Records contained in a dataset
====================

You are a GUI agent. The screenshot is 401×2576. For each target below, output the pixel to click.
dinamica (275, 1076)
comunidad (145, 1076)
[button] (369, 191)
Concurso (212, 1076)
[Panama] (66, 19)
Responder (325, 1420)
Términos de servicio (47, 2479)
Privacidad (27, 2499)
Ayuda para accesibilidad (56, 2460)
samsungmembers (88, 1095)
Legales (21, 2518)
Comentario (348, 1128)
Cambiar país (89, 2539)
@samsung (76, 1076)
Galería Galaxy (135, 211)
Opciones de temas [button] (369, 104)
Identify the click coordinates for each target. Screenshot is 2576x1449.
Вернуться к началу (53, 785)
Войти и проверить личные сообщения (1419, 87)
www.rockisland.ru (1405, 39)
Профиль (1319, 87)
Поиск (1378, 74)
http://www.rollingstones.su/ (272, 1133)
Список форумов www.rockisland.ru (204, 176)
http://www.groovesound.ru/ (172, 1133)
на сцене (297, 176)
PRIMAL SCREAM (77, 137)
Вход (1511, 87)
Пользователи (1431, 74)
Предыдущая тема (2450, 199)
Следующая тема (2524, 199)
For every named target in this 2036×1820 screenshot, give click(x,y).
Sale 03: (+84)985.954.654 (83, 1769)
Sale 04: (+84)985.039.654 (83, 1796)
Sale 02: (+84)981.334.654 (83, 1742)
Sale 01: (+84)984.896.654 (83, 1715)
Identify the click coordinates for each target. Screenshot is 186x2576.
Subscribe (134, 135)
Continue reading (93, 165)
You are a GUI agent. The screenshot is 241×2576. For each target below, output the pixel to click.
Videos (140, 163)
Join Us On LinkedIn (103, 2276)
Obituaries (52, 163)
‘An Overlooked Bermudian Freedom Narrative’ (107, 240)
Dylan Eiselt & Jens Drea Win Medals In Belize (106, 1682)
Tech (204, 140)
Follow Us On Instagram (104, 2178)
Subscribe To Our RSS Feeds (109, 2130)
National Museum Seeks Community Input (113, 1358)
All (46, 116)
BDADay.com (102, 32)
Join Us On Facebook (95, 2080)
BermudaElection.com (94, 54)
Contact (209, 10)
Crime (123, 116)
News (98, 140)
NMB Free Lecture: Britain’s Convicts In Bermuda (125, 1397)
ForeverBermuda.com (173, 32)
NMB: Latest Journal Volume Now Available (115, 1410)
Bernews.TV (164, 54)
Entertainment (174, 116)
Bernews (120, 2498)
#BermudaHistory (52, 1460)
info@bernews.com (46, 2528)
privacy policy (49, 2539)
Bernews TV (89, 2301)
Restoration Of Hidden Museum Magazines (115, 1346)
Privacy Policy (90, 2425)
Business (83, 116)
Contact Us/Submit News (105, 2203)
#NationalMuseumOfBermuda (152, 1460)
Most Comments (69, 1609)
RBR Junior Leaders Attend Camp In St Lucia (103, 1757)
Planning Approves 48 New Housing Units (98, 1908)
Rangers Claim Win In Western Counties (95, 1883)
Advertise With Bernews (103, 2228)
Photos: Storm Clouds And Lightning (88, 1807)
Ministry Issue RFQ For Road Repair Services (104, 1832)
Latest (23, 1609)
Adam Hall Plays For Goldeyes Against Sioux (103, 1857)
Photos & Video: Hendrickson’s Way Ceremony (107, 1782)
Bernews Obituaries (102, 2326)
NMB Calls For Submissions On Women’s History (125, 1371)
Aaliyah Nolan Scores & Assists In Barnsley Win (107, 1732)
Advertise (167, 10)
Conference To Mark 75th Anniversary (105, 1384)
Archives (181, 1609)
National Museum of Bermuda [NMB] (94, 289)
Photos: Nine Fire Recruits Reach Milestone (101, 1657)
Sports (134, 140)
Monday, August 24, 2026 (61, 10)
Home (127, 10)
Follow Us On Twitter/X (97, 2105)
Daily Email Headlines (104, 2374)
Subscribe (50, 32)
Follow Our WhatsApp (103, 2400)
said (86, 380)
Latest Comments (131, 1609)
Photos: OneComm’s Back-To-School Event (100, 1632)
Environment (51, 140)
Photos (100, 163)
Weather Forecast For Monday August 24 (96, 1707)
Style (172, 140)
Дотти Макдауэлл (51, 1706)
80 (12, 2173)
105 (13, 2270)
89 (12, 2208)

====================

**What the exercise asks**
Show the data once more, exactly as it was written.

**Task output**
You are a GUI agent. The screenshot is 401×2576. For each target below, output the pixel to click.
dinamica (275, 1076)
comunidad (145, 1076)
[button] (369, 191)
Concurso (212, 1076)
[Panama] (66, 19)
Responder (325, 1420)
Términos de servicio (47, 2479)
Privacidad (27, 2499)
Ayuda para accesibilidad (56, 2460)
samsungmembers (88, 1095)
Legales (21, 2518)
Comentario (348, 1128)
Cambiar país (89, 2539)
@samsung (76, 1076)
Galería Galaxy (135, 211)
Opciones de temas [button] (369, 104)
Identify the click coordinates for each target. Screenshot is 2576x1449.
Вернуться к началу (53, 785)
Войти и проверить личные сообщения (1419, 87)
www.rockisland.ru (1405, 39)
Профиль (1319, 87)
Поиск (1378, 74)
http://www.rollingstones.su/ (272, 1133)
Список форумов www.rockisland.ru (204, 176)
http://www.groovesound.ru/ (172, 1133)
на сцене (297, 176)
PRIMAL SCREAM (77, 137)
Вход (1511, 87)
Пользователи (1431, 74)
Предыдущая тема (2450, 199)
Следующая тема (2524, 199)
For every named target in this 2036×1820 screenshot, give click(x,y).
Sale 03: (+84)985.954.654 (83, 1769)
Sale 04: (+84)985.039.654 (83, 1796)
Sale 02: (+84)981.334.654 (83, 1742)
Sale 01: (+84)984.896.654 (83, 1715)
Identify the click coordinates for each target. Screenshot is 186x2576.
Subscribe (134, 135)
Continue reading (93, 165)
You are a GUI agent. The screenshot is 241×2576. For each target below, output the pixel to click.
Videos (140, 163)
Join Us On LinkedIn (103, 2276)
Obituaries (52, 163)
‘An Overlooked Bermudian Freedom Narrative’ (107, 240)
Dylan Eiselt & Jens Drea Win Medals In Belize (106, 1682)
Tech (204, 140)
Follow Us On Instagram (104, 2178)
Subscribe To Our RSS Feeds (109, 2130)
National Museum Seeks Community Input (113, 1358)
All (46, 116)
BDADay.com (102, 32)
Join Us On Facebook (95, 2080)
BermudaElection.com (94, 54)
Contact (209, 10)
Crime (123, 116)
News (98, 140)
NMB Free Lecture: Britain’s Convicts In Bermuda (125, 1397)
ForeverBermuda.com (173, 32)
NMB: Latest Journal Volume Now Available (115, 1410)
Bernews.TV (164, 54)
Entertainment (174, 116)
Bernews (120, 2498)
#BermudaHistory (52, 1460)
info@bernews.com (46, 2528)
privacy policy (49, 2539)
Bernews TV (89, 2301)
Restoration Of Hidden Museum Magazines (115, 1346)
Privacy Policy (90, 2425)
Business (83, 116)
Contact Us/Submit News (105, 2203)
#NationalMuseumOfBermuda (152, 1460)
Most Comments (69, 1609)
RBR Junior Leaders Attend Camp In St Lucia (103, 1757)
Planning Approves 48 New Housing Units (98, 1908)
Rangers Claim Win In Western Counties (95, 1883)
Advertise With Bernews (103, 2228)
Photos: Storm Clouds And Lightning (88, 1807)
Ministry Issue RFQ For Road Repair Services (104, 1832)
Latest (23, 1609)
Adam Hall Plays For Goldeyes Against Sioux (103, 1857)
Photos & Video: Hendrickson’s Way Ceremony (107, 1782)
Bernews Obituaries (102, 2326)
NMB Calls For Submissions On Women’s History (125, 1371)
Aaliyah Nolan Scores & Assists In Barnsley Win (107, 1732)
Advertise (167, 10)
Conference To Mark 75th Anniversary (105, 1384)
Archives (181, 1609)
National Museum of Bermuda [NMB] (94, 289)
Photos: Nine Fire Recruits Reach Milestone (101, 1657)
Sports (134, 140)
Monday, August 24, 2026 (61, 10)
Home (127, 10)
Follow Us On Twitter/X (97, 2105)
Daily Email Headlines (104, 2374)
Subscribe (50, 32)
Follow Our WhatsApp (103, 2400)
said (86, 380)
Latest Comments (131, 1609)
Photos: OneComm’s Back-To-School Event (100, 1632)
Environment (51, 140)
Photos (100, 163)
Weather Forecast For Monday August 24 (96, 1707)
Style (172, 140)
Дотти Макдауэлл (51, 1706)
80 (12, 2173)
105 (13, 2270)
89 (12, 2208)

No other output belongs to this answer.